Stored data entries
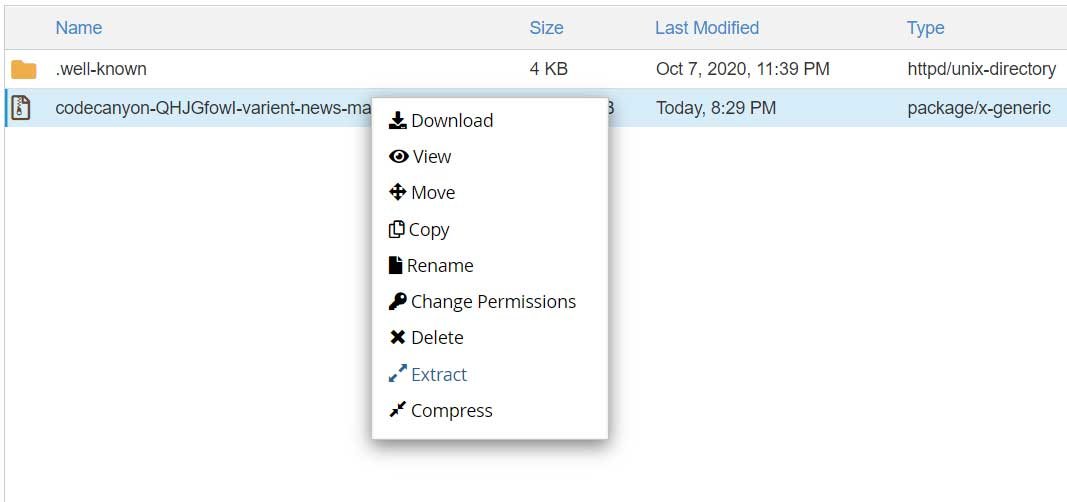Click the Move arrows icon
Image resolution: width=1067 pixels, height=502 pixels.
[398, 193]
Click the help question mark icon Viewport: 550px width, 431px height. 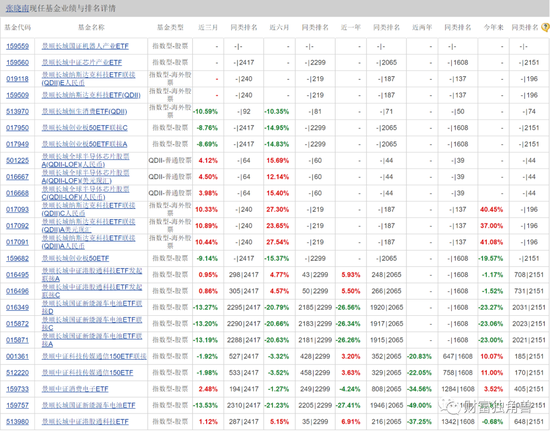pos(545,27)
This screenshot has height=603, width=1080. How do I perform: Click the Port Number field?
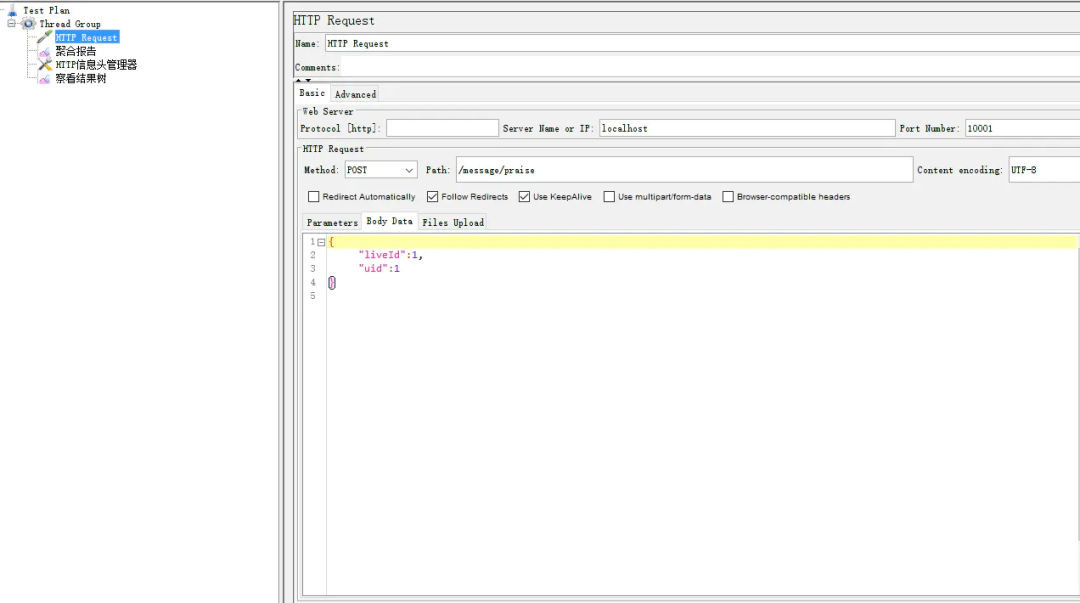click(1022, 128)
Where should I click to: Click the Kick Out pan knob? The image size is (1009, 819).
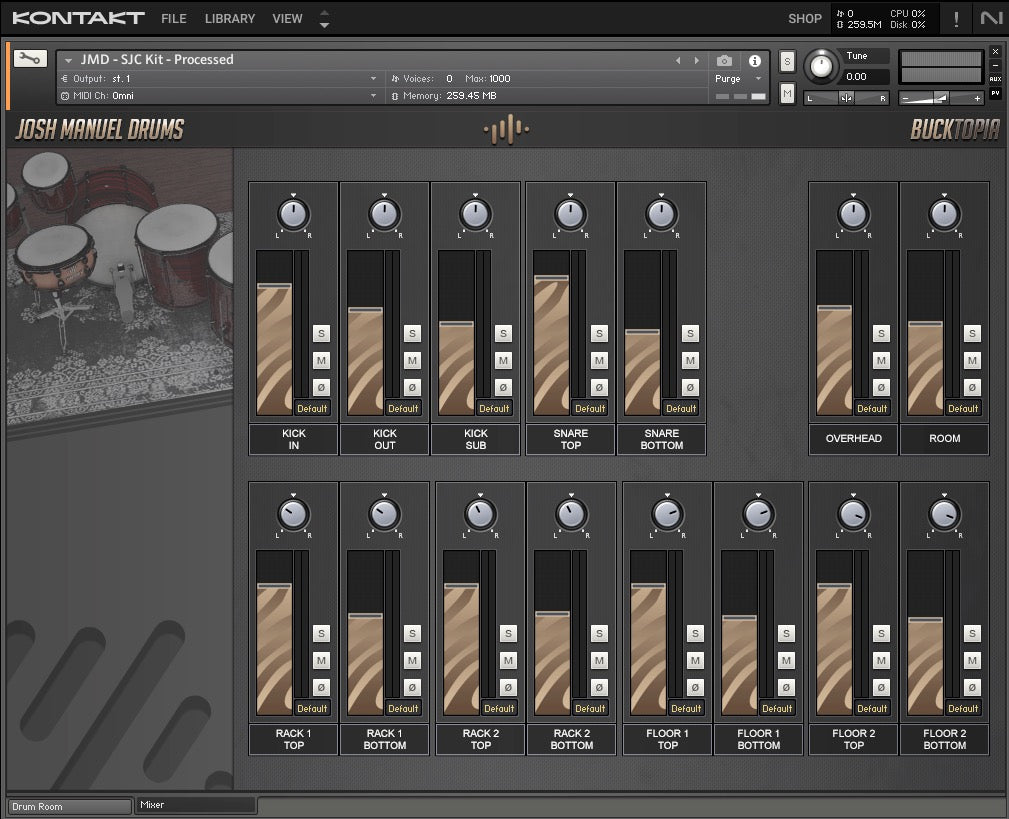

Instructions to follow — With pictures omitted, restate word for word every line above from the one containing "This screenshot has" to the end of the entries.

Result —
This screenshot has height=603, width=1080. How do I perform: Click the Port Number field?
click(1022, 128)
Where should I click to: Click the Kick Out pan knob? The image size is (1009, 819).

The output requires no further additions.